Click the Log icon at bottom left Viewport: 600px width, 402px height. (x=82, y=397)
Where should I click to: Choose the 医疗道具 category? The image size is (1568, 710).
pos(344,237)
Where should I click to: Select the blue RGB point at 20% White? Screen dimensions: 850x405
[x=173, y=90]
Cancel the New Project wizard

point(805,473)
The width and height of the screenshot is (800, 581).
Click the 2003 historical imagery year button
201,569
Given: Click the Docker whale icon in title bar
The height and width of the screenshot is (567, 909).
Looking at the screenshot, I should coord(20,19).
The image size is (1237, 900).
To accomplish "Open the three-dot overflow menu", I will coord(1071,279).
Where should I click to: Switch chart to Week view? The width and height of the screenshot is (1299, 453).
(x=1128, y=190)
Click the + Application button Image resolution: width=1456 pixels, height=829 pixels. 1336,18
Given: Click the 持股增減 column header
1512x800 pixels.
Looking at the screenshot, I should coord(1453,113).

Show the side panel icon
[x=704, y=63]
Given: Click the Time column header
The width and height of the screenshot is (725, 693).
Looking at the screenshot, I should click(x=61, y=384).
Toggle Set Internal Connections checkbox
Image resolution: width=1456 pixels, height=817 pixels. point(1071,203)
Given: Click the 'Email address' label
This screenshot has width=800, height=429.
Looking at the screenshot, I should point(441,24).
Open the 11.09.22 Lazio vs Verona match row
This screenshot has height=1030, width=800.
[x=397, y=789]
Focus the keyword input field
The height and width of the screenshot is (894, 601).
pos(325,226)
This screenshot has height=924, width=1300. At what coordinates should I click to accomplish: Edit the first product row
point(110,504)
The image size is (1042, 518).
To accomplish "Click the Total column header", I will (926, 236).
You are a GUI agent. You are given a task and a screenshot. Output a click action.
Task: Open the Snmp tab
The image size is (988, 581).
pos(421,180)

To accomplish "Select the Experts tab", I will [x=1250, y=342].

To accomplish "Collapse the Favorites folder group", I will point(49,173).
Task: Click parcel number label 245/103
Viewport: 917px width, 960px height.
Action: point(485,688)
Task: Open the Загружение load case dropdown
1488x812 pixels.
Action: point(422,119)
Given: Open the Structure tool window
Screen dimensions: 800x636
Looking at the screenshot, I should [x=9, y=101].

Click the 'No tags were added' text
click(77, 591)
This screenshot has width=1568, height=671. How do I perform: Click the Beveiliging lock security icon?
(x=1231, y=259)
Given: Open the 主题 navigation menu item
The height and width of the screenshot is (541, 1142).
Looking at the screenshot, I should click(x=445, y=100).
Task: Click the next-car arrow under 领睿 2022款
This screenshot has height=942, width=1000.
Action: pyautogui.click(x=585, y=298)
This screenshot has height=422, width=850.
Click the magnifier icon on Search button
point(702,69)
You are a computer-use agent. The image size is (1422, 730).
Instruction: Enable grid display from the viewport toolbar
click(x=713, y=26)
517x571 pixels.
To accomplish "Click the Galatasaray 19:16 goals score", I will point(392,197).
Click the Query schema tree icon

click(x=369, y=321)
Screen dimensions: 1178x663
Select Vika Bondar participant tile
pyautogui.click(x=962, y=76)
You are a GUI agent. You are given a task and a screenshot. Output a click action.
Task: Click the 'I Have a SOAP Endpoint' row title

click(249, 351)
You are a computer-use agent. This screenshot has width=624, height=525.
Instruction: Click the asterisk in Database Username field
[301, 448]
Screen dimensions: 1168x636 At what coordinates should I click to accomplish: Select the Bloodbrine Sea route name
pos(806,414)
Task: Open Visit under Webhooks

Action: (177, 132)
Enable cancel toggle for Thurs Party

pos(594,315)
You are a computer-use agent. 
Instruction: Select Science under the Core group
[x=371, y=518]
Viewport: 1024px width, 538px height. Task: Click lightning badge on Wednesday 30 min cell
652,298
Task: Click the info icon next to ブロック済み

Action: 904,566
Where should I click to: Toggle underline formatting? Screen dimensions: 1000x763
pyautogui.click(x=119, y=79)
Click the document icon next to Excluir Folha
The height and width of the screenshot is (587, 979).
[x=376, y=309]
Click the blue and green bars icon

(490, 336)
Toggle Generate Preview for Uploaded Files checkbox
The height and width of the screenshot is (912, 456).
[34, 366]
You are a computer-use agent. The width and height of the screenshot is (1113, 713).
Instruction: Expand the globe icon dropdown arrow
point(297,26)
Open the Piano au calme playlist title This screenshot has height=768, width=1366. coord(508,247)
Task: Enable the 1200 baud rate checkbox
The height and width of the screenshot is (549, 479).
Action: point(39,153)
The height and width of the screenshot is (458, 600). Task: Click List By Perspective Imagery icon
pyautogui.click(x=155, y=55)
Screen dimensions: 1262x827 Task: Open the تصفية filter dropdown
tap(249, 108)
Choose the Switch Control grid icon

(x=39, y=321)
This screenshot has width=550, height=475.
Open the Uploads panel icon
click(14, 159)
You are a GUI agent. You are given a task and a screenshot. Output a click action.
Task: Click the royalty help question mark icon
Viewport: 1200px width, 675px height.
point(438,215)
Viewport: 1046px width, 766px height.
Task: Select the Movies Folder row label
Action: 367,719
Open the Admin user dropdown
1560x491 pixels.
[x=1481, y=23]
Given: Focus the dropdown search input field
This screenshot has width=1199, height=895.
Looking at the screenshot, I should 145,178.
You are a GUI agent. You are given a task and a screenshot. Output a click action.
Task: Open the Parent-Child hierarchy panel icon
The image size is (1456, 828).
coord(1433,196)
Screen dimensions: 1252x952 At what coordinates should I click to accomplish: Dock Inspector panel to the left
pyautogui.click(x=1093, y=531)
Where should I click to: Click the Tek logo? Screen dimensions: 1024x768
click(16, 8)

■ ■ ■ ■ ■

TASK TO CARRY OUT.
In the records above, how many lines include "menu"? Answer with the number alone.

TASK RESPONSE.
2